Danzig also discredited the government’s key witness, Jay Humphrey.

Finally, though he’s a blowhard, Fieger did not botch his own testimony, and apparently convincingly argued that he would never do anything that might ruin his career. Which seems to be why the jurors voted not to convict.

“I think it was the lack of evidence that got us to our decision,” said juror Krista First 24, an accountant from Adrian.

Juror Maria Kruger, 42, a college student from Clinton Township, said there was no logical explanation for why Fieger and Johnson would commit career suicide over political contributions.

“I can’t imagine you would intentionally destroy your lives and the lives of the people around you,” she said.

Scott Horton reminds us that this is one of many cases that raised questions about selective prosecution. Now, frankly, if John Conyers thought there was an easy way to make hayout of a case in his own city, I suspect he would have made it.
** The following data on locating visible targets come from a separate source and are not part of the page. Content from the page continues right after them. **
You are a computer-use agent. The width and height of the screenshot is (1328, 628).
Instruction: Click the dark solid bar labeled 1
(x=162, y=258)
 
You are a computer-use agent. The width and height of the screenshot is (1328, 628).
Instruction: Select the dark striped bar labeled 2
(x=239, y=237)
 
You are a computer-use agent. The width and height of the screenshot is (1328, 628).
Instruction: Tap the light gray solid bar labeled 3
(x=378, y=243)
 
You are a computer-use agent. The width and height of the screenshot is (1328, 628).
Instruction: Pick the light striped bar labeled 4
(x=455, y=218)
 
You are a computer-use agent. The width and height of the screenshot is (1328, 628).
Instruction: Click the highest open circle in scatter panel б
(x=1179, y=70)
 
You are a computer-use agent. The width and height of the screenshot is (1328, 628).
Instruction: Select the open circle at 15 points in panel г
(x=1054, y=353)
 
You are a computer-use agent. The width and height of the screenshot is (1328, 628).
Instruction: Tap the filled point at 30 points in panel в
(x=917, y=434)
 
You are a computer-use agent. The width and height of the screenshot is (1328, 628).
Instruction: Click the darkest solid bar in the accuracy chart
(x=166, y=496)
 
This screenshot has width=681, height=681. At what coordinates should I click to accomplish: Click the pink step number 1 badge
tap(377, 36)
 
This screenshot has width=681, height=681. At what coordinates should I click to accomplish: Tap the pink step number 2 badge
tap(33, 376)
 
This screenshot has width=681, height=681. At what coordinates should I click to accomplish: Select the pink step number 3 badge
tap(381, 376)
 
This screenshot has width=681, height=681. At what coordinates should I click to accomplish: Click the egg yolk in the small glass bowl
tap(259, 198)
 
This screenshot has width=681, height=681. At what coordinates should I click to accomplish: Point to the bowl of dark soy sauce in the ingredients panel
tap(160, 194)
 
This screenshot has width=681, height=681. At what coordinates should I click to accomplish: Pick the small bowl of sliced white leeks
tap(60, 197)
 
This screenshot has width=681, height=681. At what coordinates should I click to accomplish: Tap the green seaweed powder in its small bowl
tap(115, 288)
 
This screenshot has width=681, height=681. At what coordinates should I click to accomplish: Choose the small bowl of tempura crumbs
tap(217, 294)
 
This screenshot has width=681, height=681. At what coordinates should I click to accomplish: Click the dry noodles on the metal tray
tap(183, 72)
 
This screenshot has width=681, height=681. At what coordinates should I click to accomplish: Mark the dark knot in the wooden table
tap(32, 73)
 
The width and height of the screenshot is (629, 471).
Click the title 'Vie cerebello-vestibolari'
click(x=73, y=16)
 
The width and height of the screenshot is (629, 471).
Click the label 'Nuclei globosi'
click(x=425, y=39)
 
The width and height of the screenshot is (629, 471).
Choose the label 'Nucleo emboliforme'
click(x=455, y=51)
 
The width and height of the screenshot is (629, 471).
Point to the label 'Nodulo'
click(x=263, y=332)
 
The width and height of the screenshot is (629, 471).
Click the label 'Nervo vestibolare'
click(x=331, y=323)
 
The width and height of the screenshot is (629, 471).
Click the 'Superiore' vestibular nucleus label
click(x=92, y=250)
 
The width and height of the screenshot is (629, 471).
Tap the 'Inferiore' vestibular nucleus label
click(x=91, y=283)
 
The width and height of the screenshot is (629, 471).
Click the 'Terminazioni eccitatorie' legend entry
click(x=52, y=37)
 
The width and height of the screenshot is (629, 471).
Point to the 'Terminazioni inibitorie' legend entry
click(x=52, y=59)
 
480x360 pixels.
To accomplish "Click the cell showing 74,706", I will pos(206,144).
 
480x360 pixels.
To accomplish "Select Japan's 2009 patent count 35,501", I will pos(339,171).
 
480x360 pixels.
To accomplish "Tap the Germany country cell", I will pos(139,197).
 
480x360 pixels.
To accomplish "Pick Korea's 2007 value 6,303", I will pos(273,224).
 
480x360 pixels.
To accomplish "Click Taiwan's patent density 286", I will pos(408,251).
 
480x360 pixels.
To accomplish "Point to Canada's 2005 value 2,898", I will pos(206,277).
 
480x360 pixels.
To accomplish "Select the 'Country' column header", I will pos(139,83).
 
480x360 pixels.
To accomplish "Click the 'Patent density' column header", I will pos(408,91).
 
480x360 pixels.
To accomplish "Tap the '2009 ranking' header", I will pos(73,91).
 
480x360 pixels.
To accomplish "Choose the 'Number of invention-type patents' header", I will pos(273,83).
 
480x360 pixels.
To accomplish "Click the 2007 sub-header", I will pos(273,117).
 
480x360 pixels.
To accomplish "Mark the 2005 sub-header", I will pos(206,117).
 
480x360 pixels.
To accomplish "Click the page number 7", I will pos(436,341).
Sure, there is no doubt that the AG, one Supreme Court Judge, and the US Attorney have reasons to gun for Fieger. Sure, they went way overboard in sending 80 agents–in a city with significant terrorism investigations that never muster 80 agent stings–to question Fieger’s employees. Fieger is so notorious in the this town, though, it’s hard to separate an average FBI aegnt’s desire to take on a big legal blowhard from the AG’s desire to do so.

Mostly, though, I suspect that Republicans found Jay Humphrey while conducting a state-level investigation, and coached him to walk in the FBI’s front door to launch this case. Humphrey got fired from Fieger’s firm long after he complained about the donation scheme; after the charges were filed, Humphrey sued Fieger for wrongful termination (his attorney is one of the guys who fights the Republicans’ anti-affirmative action battles in the state), so he’s the classic disgruntled employee getting his revenge using something that–temporally at least–seems entirely unconnected. Sending Humphrey through to the FBI apparently of his own accord would have been a way for the state’s obviously personalized and politicized witch hunts against Fieger to try again at the federal level in a way that was, on the surface, clean from political taint. (This is precisely how Republicans inserted Linda Tripp–and with her, Monica Lewinsky–into Ken Starr’s investigation of Bill Clinton.)

And frankly, I think it was due more to the fact that the FBI agent and the AUSA investigating the case got so excited about taking down Fieger–therefore got really really sloppy–than any proper exercise of justice that the government didn’t win its case.